North wavered on slavery
Doubt being cast on accepted belief that issue drove Lincoln, Union

By CAROLE E. SCOTT

The National Park Service was recently induced to add at its Civil War battlefield sites information about the role slavery played in causing the South to leave the Union and go to war with the North.

Is it going to follow a balanced policy and describe many Northerners’ willingness to let slavery continue to exist in the South?

Although he did not approve of slavery, President Lincoln considered blacks inferior to whites. Whites and blacks, he believed, could not coexist in equality. His pre-war solution to this problem was to return them to Africa.

In his first inaugural address, Lincoln assured the nation that he neither wished to nor had the power to abolish slavery.

Furthermore, in 1861 the U.S. Congress passed a never-ratified Thirteenth Amendment to the U.S. Constitution that Lincoln supported that read as follows: "No amendment shall be made to the Constitution which will authorize or give to Congress the power to abolish or interfere, within any state, with the domestic institutions thereof, including that of persons held to labor or service by the laws of said state."
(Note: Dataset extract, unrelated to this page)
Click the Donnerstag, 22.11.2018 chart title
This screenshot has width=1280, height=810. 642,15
In an 1862 letter to New York newspaper editor Horace Greeley, Lincoln wrote: "My paramount object in this struggle is to save the Union, and it is not either to save or destroy slavery. If I could save the Union without freeing any slave, I would do it; and if I could save it by freeing some and leaving others alone I would also do that. What I do about slavery, and the colored race, I do because I believe it helps to save the Union."
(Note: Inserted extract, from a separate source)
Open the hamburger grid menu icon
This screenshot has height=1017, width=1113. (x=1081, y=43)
Lincoln revoked Union Gen. John C. Fremont’s 1861 emancipation of Missouri’s slaves, and Lincoln’s 1863 Emancipation Proclamation did not free any slaves because it applied only to that part of the Confederacy still under Confederate control. Slave states still in the Union were exempted, as was Washington.
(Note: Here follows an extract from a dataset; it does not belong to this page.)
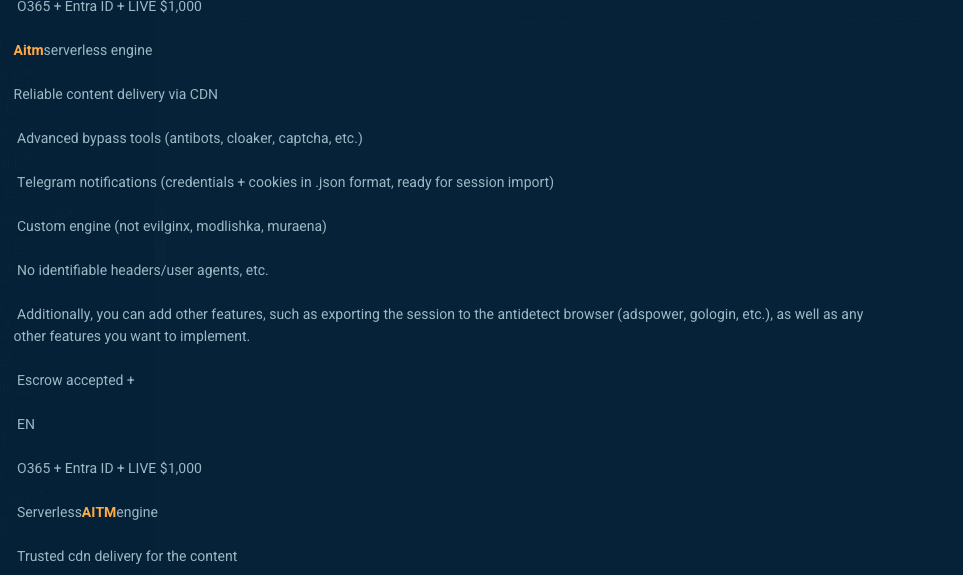
Task: Click the paragraph starting with "Additionally, you can"
Action: point(439,326)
Many historians believe that he hoped that this proclamation would prevent the slavery-hating English from entering the war on the side of the South. He may also have hoped that it would lead to a slave insurrection in the South like the one that had taken place in Haiti, where, despite the fact that its white men were not off fighting a war, many whites were slaughtered.

According to some foreign observers, Lincoln’s motivation for preserving the Union was financial. English writer Charles Dickens said, "The Northern onslaught upon slavery was no more than a piece of specious humbug designed to conceal its desire for economic control of the Southern states."

Just as eliminating slavery may not have been the North’s prime motivation, the fact that late in the war, Confederate soldiers successfully petitioned their Congress and president to allow the enlistment in the army of slaves who would be promised their freedom suggests that preserving slavery may not have been the most important reason for the Southern states fighting for their independence.

Carole E. Scott is a professor emeritus of business administration at the State University of West Georgia.